Le président tanzanien, Benjamin Mkapa, a donc plaidé en faveur d’un droit d’ingérence dans les affaires d’un pays pour parvenir à cette « paix durable ». Parole hâtive, peut-être, mais qui s’appuie sur les termes du texte cosigné : celui-ci interdit désormais « tout soutien direct et indirect, toute livraison d’armes ou toute autre forme d’assistance aux groupes armés opérant dans la région » et leur défend « de mener, à partir de tout territoire, des actes d’agression ou de subversion contre d’autres États membres ».
Il n’en faut pas davantage à Paul Kagamé. Pour lui, le problème de la sécurité du Rwanda est loin d’être résolu. Aucun représentant de ce qu’il est convenu d’appeler les « forces négatives » n’a été associé à la conférence de Dar es-Salaam. Pas même les Forces démocratiques de libération du Rwanda (FDLR), mouvement d’opposants armés installés dans l’est du Kivu. Ces derniers s’estiment pourtant « incontournables ». Ils ont d’ailleurs trouvé un bon moyen de le prouver : refuser tout désarmement. Or celui-ci a été programmé par la Monuc, sur la base du volontariat. Lors de leur passage, le 23 novembre, à Kigali, les membres du Conseil de sécurité des Nations unies ont encore insisté sur cet aspect de la question. Ils estiment que seul un désarmement volontaire suivi du rapatriement des ex-combattants est susceptible de mettre un point final à l’instabilité entre le Rwanda et la RDC. Le président Kagamé reste incrédule. « Ces rebelles sont des extrémistes, leur demander de renoncer à l’objectif pour lequel ils se battent depuis dix ans est tout simplement irréaliste », a-t-il martelé. D’où son envie d’aller régler lui-même le problème.
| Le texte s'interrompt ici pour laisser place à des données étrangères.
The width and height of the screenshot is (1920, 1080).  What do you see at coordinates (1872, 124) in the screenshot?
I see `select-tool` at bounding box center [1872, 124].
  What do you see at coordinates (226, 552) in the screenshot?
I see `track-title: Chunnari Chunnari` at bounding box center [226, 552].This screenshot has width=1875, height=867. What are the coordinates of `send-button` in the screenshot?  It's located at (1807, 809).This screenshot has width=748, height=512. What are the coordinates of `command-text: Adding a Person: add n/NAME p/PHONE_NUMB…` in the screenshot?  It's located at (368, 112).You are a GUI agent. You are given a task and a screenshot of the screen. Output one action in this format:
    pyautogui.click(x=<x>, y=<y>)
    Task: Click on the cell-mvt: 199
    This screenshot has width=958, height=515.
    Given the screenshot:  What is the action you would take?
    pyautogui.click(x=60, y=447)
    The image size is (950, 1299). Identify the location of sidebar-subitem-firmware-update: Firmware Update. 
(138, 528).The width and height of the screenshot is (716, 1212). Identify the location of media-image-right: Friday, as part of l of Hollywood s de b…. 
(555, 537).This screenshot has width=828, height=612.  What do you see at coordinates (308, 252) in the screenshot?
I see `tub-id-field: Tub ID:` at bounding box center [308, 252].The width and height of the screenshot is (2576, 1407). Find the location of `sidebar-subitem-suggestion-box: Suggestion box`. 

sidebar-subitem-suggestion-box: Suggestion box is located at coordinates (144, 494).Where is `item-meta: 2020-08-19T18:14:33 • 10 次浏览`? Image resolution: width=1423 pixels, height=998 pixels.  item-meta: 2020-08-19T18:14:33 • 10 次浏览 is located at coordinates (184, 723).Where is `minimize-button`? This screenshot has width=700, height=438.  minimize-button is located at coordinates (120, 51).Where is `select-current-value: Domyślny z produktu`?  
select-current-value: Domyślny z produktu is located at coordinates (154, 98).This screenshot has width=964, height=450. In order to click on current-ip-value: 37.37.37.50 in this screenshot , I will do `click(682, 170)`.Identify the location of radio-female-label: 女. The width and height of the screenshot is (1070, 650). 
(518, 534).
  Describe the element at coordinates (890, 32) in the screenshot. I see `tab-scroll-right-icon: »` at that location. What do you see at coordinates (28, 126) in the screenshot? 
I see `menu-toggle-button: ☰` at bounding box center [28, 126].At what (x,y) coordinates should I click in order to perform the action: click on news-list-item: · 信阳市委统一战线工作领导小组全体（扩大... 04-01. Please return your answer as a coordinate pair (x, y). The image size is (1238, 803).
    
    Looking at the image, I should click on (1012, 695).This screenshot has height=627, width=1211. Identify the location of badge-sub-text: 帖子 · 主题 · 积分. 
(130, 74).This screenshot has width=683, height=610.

À Ouagadougou, il s’est montré cependant sensible aux inquiétudes suscitées par ses propos. Il a donc repris à son compte une proposition déjà envisagée par Kinshasa, qui consiste à former des patrouilles conjointes, sous commandement congolais, pour sécuriser la zone. Mais Kabila, outré de ce qu’il comprend comme une menace d’invasion de son pays, n’a pas saisi la perche qui lui était tendue. Fort d’une expérience toute personnelle – il a dû attendre six ans pour que l’armée rwandaise, appelée en 1996 par son père Laurent-Désiré et dans laquelle lui-même a combattu, quitte le territoire -, il n’entend pas voir une seule botte de soldat rwandais franchir la frontière. Du bout des lèvres, il a seulement accepté qu’Olusegun Obasanjo continue sa médiation, vienne le voir à Kinshasa et opère une tournée régionale à la recherche d’une solution.